A tall, soft-spoken man with lively blue eyes and a white beard, Vartnaw doesn’t come across as a hard-sell huckster, but his passion for poetry is unmistakable.

“There’s this idea that there is a reality out there that we have to jell with, whereas poetry is a reality that comes from within, so we can follow a thought,” Vartnaw said.

Vartnaw has been putting his thoughts into writing since he was in the second grade. In 1967, he graduated from Petaluma High School, where he covered junior varsity sports for the high school paper and the Argus-Courier.

He holds two college degrees — a bachelor’s in philosophy from UC Davis and a master’s in poetics from the New College of California in San Francisco — but he has spent most of his life working temp jobs to support his poetry career.

“My last year of college, I did mostly filmmaking, but I knew I couldn’t afford film,” he recalled. “For one thing, I didn’t have a job, so I decided the purest form of creativity was for me to write poetry.”

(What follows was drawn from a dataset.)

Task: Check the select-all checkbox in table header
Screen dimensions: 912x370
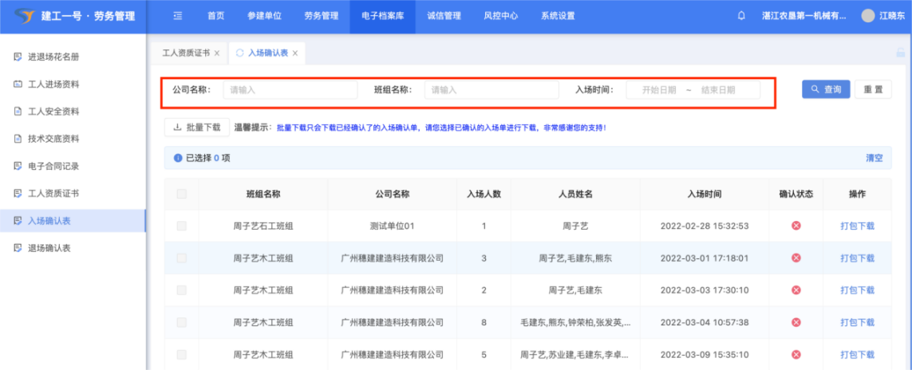Action: point(182,194)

From 1973 to 1998, Vartnaw lived in San Francisco and worked such short-term gigs as teaching English as a second language and driving a taxi. After 25 years in the city, he moved back to Petaluma, where he lives with his wife of 12 years, Bridget Reymond.

Vartnaw has no children, but he does have a baby – a poetry publishing company he founded in 1974, which has issued 14 books, including his own “In Concern: For Angels,” in 1984. Vartnaw’s Taurean Horn Press has a very modest company headquarters, “the west wall of my study at home,” he said.

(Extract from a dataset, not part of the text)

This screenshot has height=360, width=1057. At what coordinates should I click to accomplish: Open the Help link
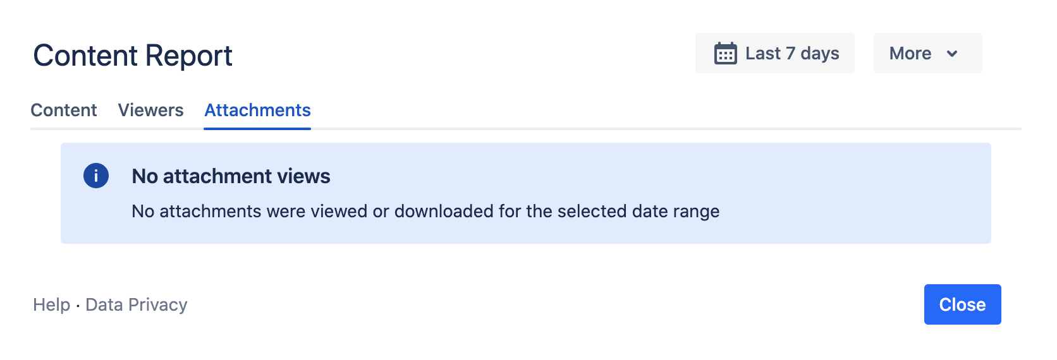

Those who suspect that Vartnaw’s new job as poet laureate will be a wayward waste of time can expect serious disagreement from another Sonoma County poet, Dana Gioia of Santa Rosa.

“This is a part of a trend,” said Gioia, a nationally known author and educator who served as chairman of the National Endowment for the Arts, based in Washington, D.C., from 2003 to 2009.

“There are state, county and city poets laureate all over the country,” Gioia said. “There is no state painter, or composer laureate.”

In 1991, Gioia wrote an Atlantic Monthly magazine essay headlined “Can Poetry Matter?” — which sparked a national debate over his contention that university English literature departments had drained the life from a once vibrant and popular art form.

Since then, over the past two decades, America has seen a resurgence of poetry as performance art, a public celebration of the spoken word, Gioia said. A new generation of poets competes in public poetry slams.

“There are readings everywhere,” Gioia said. “Poetry is read aloud on public radio. And you see its influence in hip-hop music.”
So, in his small way, Vartnaw is happy to spread that spoken word.

“All poets commune with the audience when they read aloud,” the new county poet laureate said.